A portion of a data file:
********

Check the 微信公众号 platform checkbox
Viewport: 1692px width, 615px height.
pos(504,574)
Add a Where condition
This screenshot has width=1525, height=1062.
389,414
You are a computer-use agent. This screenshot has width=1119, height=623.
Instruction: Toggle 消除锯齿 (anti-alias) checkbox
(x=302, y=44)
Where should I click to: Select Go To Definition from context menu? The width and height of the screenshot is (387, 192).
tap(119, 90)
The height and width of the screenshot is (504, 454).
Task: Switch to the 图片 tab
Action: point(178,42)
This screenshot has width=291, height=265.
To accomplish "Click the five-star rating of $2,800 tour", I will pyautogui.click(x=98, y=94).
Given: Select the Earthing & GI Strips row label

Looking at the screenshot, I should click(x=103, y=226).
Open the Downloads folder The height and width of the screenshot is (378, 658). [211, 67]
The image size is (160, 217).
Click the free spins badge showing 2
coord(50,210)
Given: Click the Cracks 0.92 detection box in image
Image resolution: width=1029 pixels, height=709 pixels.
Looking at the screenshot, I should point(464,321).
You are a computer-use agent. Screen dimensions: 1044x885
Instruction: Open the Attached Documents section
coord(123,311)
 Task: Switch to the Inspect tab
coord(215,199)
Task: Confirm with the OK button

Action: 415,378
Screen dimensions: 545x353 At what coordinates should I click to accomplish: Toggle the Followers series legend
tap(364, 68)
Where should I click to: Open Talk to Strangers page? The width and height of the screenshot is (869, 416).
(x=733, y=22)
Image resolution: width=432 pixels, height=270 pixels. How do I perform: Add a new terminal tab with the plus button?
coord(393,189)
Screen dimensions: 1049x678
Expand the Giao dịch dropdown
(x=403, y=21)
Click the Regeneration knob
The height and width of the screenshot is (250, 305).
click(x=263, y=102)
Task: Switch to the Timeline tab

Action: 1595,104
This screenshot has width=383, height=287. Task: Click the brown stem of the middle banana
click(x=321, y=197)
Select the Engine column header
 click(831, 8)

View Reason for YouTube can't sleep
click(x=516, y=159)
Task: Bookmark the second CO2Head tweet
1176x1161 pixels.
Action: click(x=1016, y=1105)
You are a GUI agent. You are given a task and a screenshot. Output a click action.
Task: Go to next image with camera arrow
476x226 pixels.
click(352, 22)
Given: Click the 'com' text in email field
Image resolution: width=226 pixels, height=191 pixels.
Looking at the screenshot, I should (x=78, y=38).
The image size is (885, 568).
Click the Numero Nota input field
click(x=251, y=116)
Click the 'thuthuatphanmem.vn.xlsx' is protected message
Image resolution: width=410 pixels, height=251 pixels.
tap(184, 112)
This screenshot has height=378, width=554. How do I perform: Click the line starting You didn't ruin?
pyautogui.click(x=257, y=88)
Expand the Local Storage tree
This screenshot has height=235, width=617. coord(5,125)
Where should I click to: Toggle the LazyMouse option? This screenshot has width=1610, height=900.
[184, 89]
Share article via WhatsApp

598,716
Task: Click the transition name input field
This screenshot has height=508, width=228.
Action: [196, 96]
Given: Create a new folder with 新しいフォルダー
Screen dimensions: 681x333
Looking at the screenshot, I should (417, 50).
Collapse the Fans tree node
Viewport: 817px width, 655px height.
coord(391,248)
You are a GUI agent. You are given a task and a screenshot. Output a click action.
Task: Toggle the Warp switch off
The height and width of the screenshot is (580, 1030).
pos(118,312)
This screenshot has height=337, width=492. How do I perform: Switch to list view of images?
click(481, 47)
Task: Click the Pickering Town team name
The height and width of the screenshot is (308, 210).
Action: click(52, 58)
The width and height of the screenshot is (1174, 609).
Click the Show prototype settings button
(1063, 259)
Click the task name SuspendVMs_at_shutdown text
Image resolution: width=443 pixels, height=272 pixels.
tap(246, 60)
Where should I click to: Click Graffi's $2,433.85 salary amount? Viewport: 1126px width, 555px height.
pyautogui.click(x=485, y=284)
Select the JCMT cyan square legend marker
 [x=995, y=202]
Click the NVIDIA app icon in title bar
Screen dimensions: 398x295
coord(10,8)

********

Find every line in the material above that contains the word "legend", and copy each of those lines.

Screen dimensions: 545x353 At what coordinates should I click to accomplish: Toggle the Followers series legend
Select the JCMT cyan square legend marker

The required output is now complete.